At age 37, Keira D’Amato is only getting better.
D’Amato, who will run the Faxon Law New Haven 20K national championship road race Monday, broke the long-standing American women’s marathon record in May. She finished second at the Manchester Road Race last November, breaking the course record behind Weini Kelati, who won the race and broke the record by over a minute. She won the Falmouth Road Race in August.
The New Haven 20K, which starts at 8:30 a.m. Monday on the New Haven Green, will be a prep race for D’Amato leading up to the Berlin Marathon Sept. 25.
Not that 37 is old. Sara Hall, who broke the American half marathon record in January, is 39. But D’Amato, who was an All-American at American University (graduating in 2006) took years off from the sport after becoming injured. She started a family and worked full time before getting back into running at a high level again about five years ago.
“I look at a lot of competitors and I find things they do pretty cool to see,” said Emily Sisson, who broke Hall’s half marathon record in May and who will be racing the 20K Monday. “It is cool to see there are a lot of women in the sport that are having careers in their mid-to-late 30s and after having children as well.”
Sisson is 30; she finished second at New Haven in 2016 to Aliphine Tuliamuk, who was supposed to run Monday but scratched due to an injury. Sisson is training for the Oct. 11 Chicago Marathon.
“It’s always fun to have something to look forward to when you’re putting in so many miles,” Sisson said. “I think it will be a good race.”
Said D’Amato: “I’m looking for a long hard effort. I go into every race just totally going for it. I’m going to put it all out there.”
The American women’s marathon record, 2:19:36 set by Deena Kastor in 2006, seemed untouchable.

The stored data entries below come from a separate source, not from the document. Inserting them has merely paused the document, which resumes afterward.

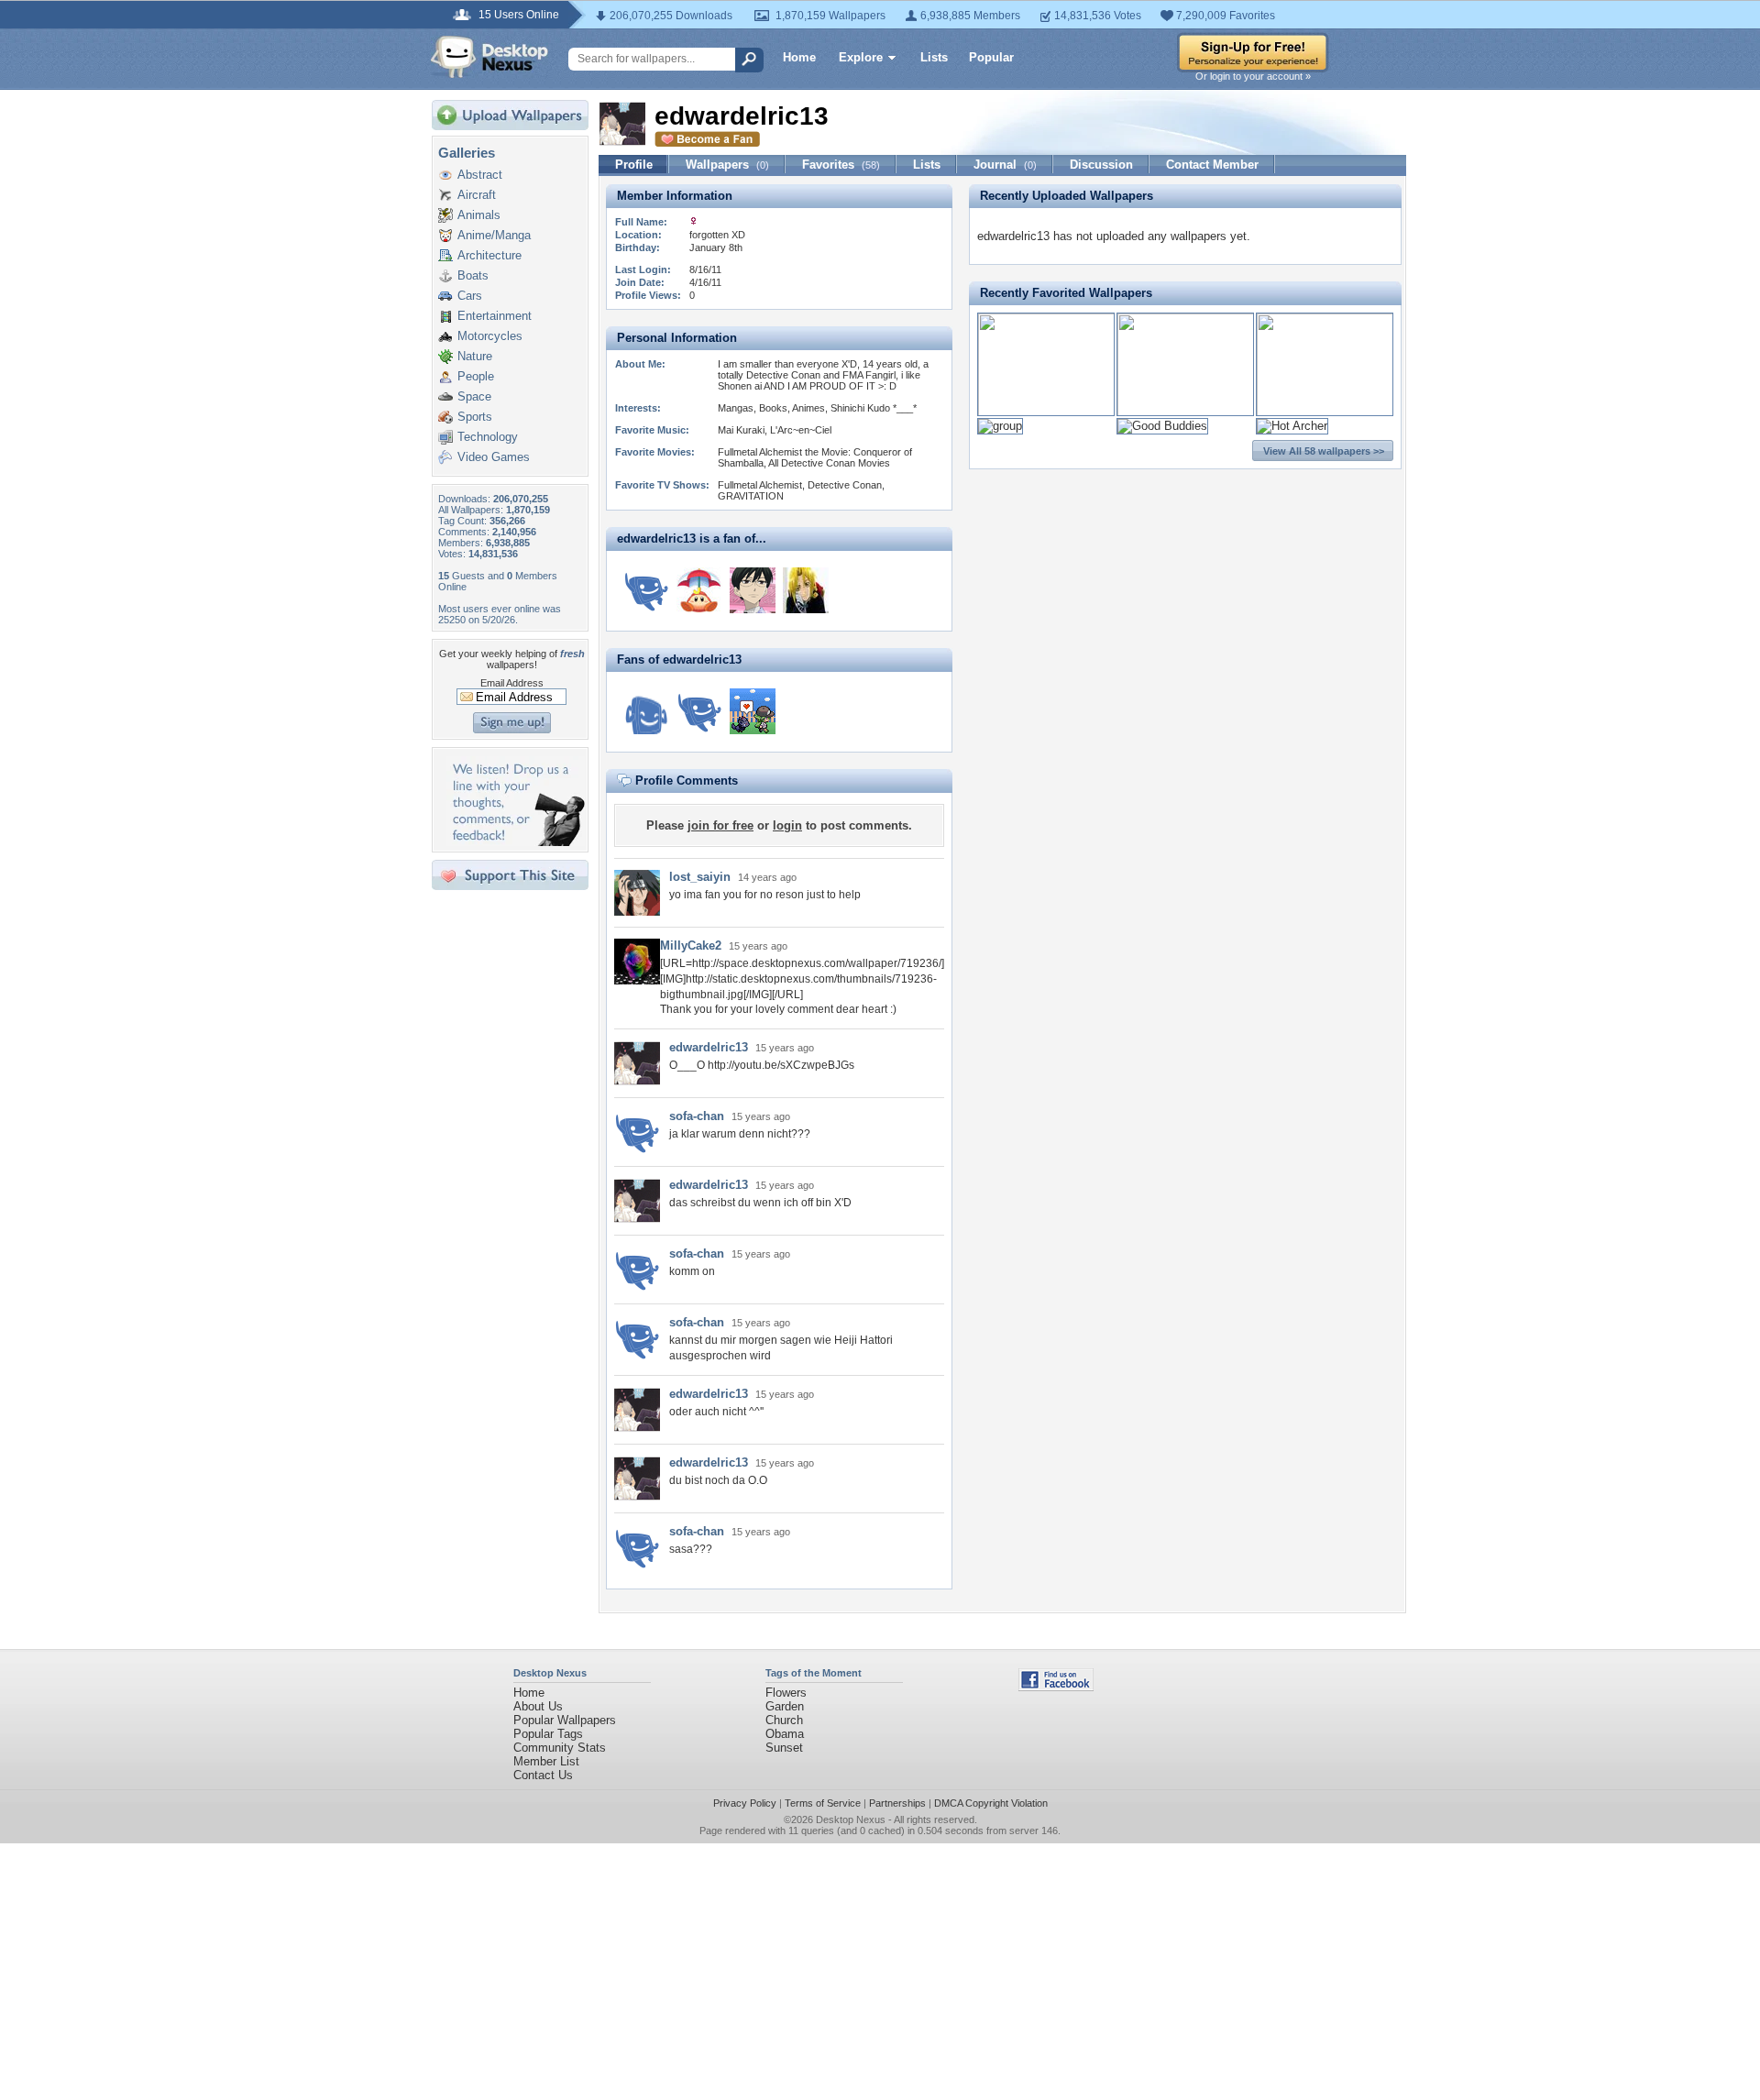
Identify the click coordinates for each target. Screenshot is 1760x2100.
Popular (991, 57)
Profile (634, 164)
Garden (784, 1706)
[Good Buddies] (1162, 426)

Many great runners came and went through 16 years the record stood and couldn’t break it.
Until D’Amato, who lives in Midlothian, Va., with her husband Anthony and two children, came along. Her first marathon would not be an indication of her future. She ran 3:49 at the Missoula Marathon in 2013 – inspired in the aftermath of the 2012 Boston Marathon bombing - and didn’t train as much as she should have. Her goal was 3:20; she ended up jogging and walking at the end of the race while also visiting all the aid stations and eating gummy bears to boost her energy.
“I bonked so hard,” she said. “That race humbled me to really take marathoning seriously. It took a race like that to learn I am never going in underprepared for a marathon. But I also know how bad a marathon can turn and feel so that’s allowed me to be a little bit more patient while racing because I don’t ever want it to get to that point again. That was a dark spot.
“It was fun finishing that day. I was proud I kept going. And probably the amount of gummy bears I consumed while running a marathon is some sort of record out there.”
She was happy she finished. But she also thought that day, she said, that clearly, she was not a marathoner.
“It’s kind of amazing I found the courage to try again,” she said. “And again and again.”
In 2017, she ran the Richmond Marathon in 2:47, two minutes off the Olympic Trials qualifying time.
“I think that’s when the fire started,” she said. “All before then, it was just really training. After that I got a lot more intentional. That race just felt magical.”
She trained through 2020 when the racing world shut down due to COVID-19. In December, a marathon was staged in Arizona for elite athletes called “The Marathon Project.” Hall won in 2:20:32, just off the record; D’Amato finished second in 2:22:26, cutting 12 minutes off her personal best.
In 2021, she staged a 10-mile race on a certified course and broke the American record (51:23). Last November, in Manchester, only four women have run under 24 minutes in the race’s history – Canadian Emelie Mondor (23:59, 2003), Buze Diriba of Ethiopia (23:57, 2017), Kelati (22:55, 2021) and D’Amat0 (23:49, 2021). Kelati was 24 at the time.
“I knew starting on this journey I wanted to see what there was,” D’Amato said. “I knew I had so much more potential and I knew there were a lot of good things ahead. It was a long time coming. My daughter just turned six and I started training after I had her. It was a slow build for sure.
“I thought I’d have a breakout year a year or two before I had a breakout year. If I kept being patient and putting the time in – finally we’ve been seeing what we’ve been working so hard for.
“Patience is definitely not in my vocabulary, but I’ve learned the secret to running is patience.”